Tori et Lokita laissait entrevoir quelques dérives dans le cinéma des Dardenne, Jeunes Mères confirme bien qu'ils ont perdu le nord.
Jeunes mères est un film choral où l'on suit le parcours de 5 jeunes mères adolescentes hébergées dans un centre maternel. Jessica n'a pas encore accouché et souhaite trouver sa mère qui l'a aussi "abandonné". Perla souhaite créer une vraie vie de famille avec son copain, trouver un appartement, tout en faisant face à d'anciens problèmes d'alcool. Julie lutte contre son addiction, ses troubles et tente aussi d'avoir une vie normale avec son copain (seul père véritablement présent). Ariane vient d'un foyer violent et souhaite faire adopter son enfant, car pas encore prête à être mère. Enfin, Naïma, dont j'ai l'impression que l'histoire a disparu dans une faille spatio-temporelle, car je n'ai aucune souvenir d'elle. Une forme chorale, donc, qui semble être la seule originalité dans le cinéma des frères Dardenne pour leur dernier cru.
Pauvreté, alcool, drogue, violence familiale, racisme même. Le bilan sociologique est clair, réaliste certes. Nul doute que les classes populaires sont davantage touchées par les grossesses adolescentes. Mais tout ça reste basique, à l'état de constat. Au bout de 13 films, on peut enfin dire que les Dardenne ont sombré dans le misérabilisme basique, l'érotisation du prolo pour faire pleurer dans les chaumières. Apparaît aussi cette désagréable impression de voir deux vieux réalisateurs qui se placent en preux chevalier pour redresser les tors du monde entier et ici des pauvres mères adolescentes.

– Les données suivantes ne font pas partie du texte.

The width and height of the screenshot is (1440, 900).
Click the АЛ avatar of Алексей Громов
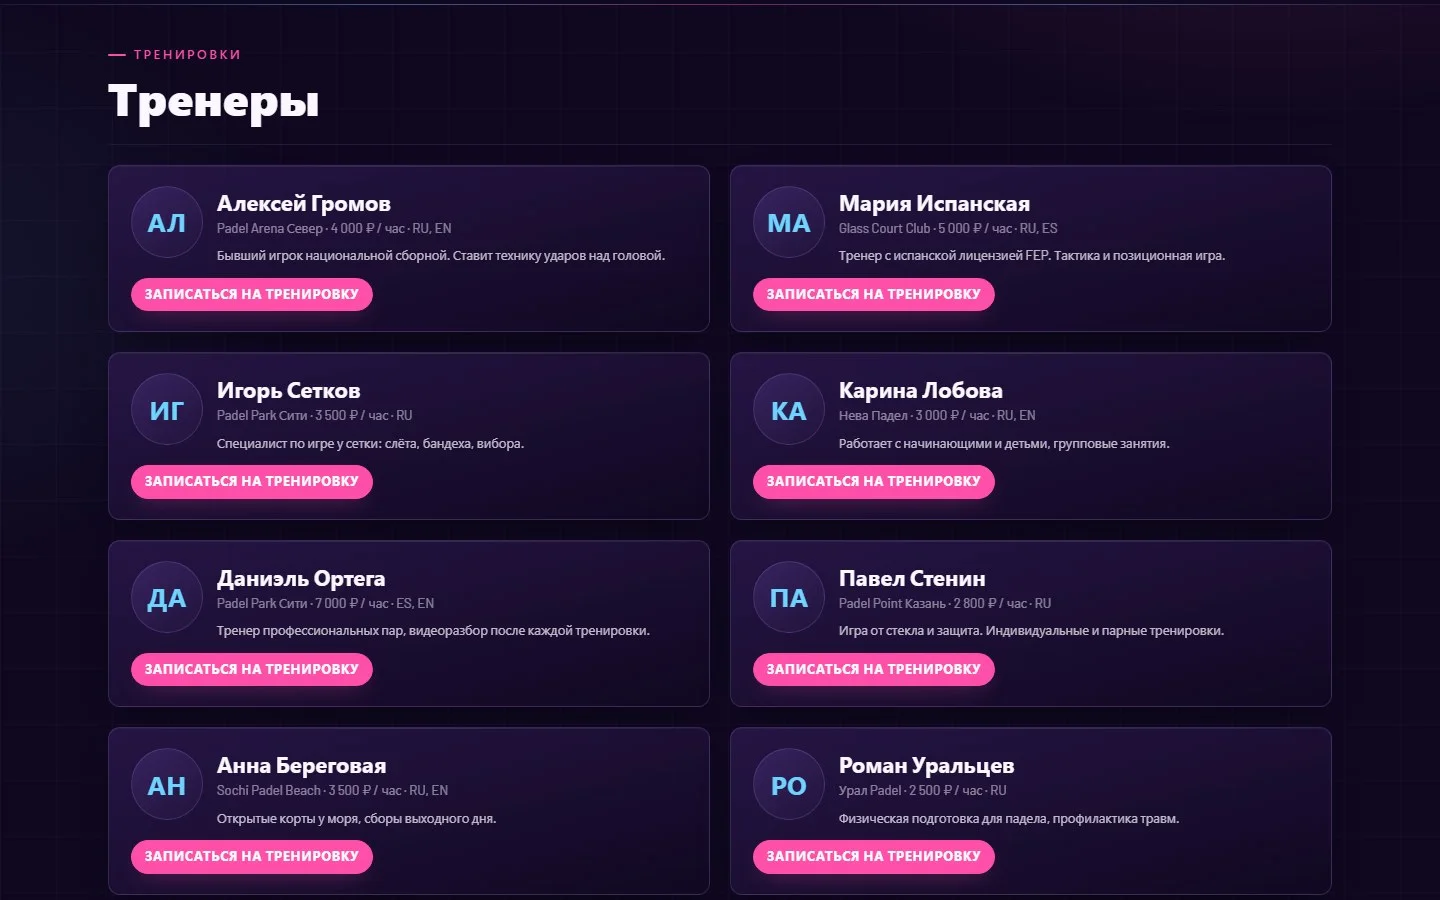tap(167, 223)
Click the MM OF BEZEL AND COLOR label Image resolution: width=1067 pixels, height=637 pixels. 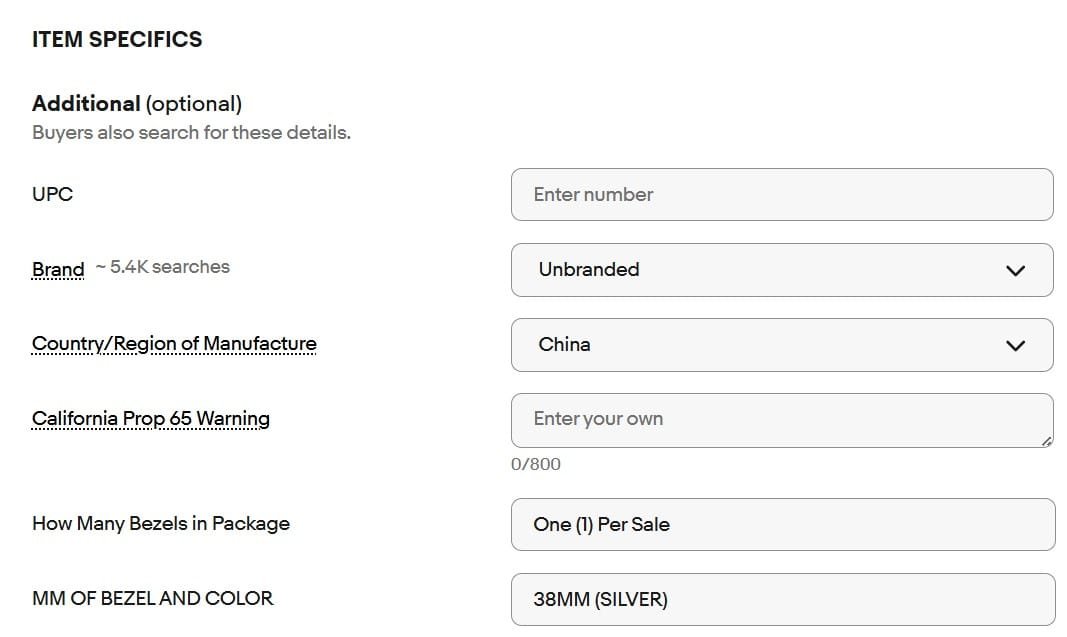tap(152, 598)
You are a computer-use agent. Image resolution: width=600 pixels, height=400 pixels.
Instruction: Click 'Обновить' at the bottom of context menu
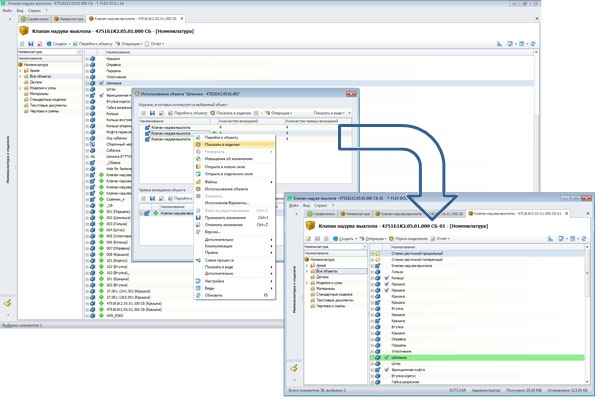pos(215,295)
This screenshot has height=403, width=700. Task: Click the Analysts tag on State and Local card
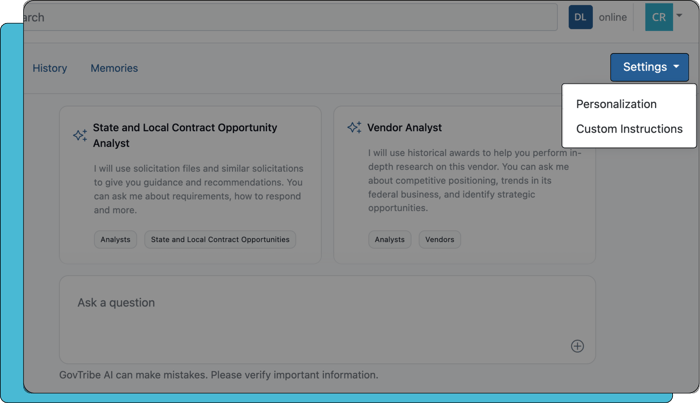pos(115,240)
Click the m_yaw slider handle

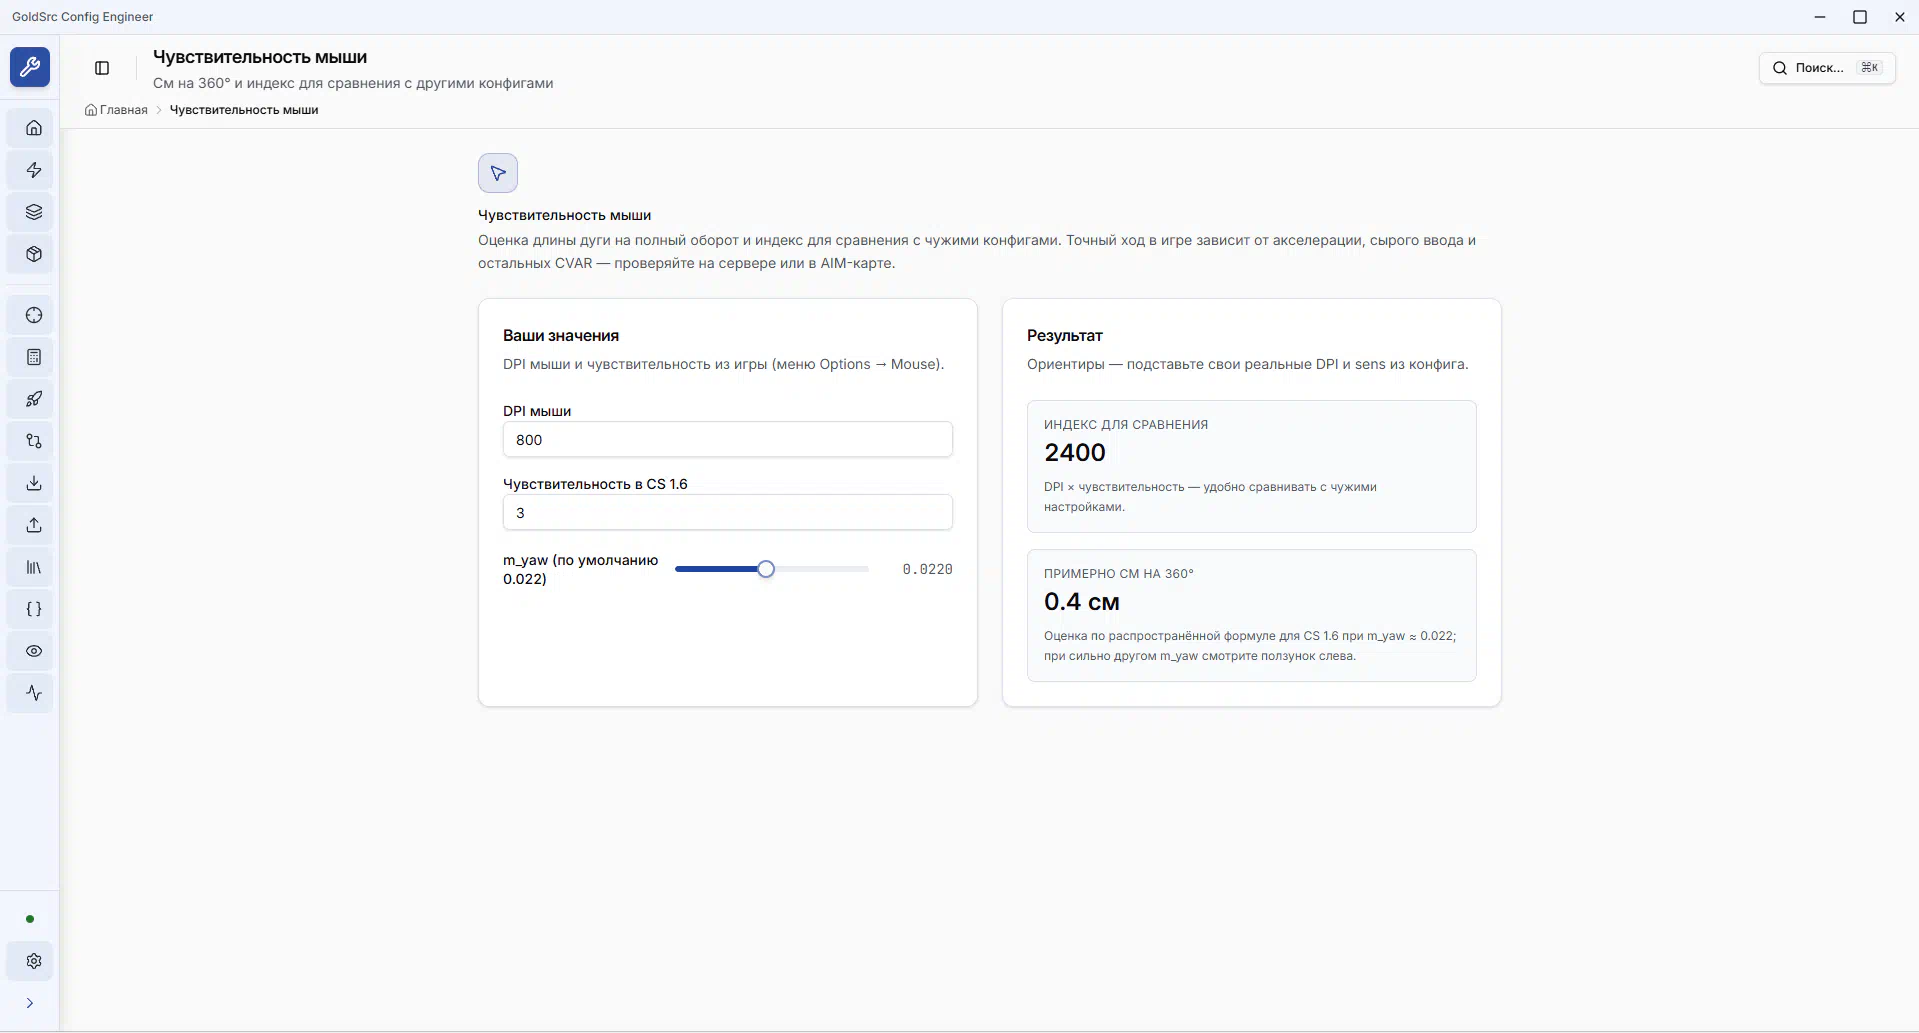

Le film m'a surtout laissé sur le tapis par le schématisme du scénario, ou plutôt des scénarios. Chaque personnage empreint le même parcours. Situation initiale compliquée, divers obstacles, moment de crise et opportunité d'un nouveau départ. Tout est bien qui finit bien pour tout le monde. On pousse même la chansonnette pour la dernière scène. Le prix du scénario à Cannes est sans doute ma plus grande incompréhension autour de ce film.
Trop obsédés à créer des portraits sociologiques lourdingues, les réalisateurs surexplicitent tout par le dialogue, que ce soit le é des personnages, les envies, les sentiments. On se retrouve alors à suivre des scènes pénibles aux dialogues embarrassant et qui fatalement entraîne les acteurs dans le mauvais jeu.
À la lourdeur de l'écriture, s'ajoute la lourdeur de la mise en scène. Une mise en scène qui ne se renouvelle pas et qui se contente de filmer frontalement un scénario déjà frontal. Il en ressort tout de même quelques parcours intéressants comme celui de Perla qui se fait larguer par son petit con de copain immature ou celui de Jessica qui semble vouloir démarrer sa maternité en trouvant le lien avec sa mère. Un bien joli parallèle.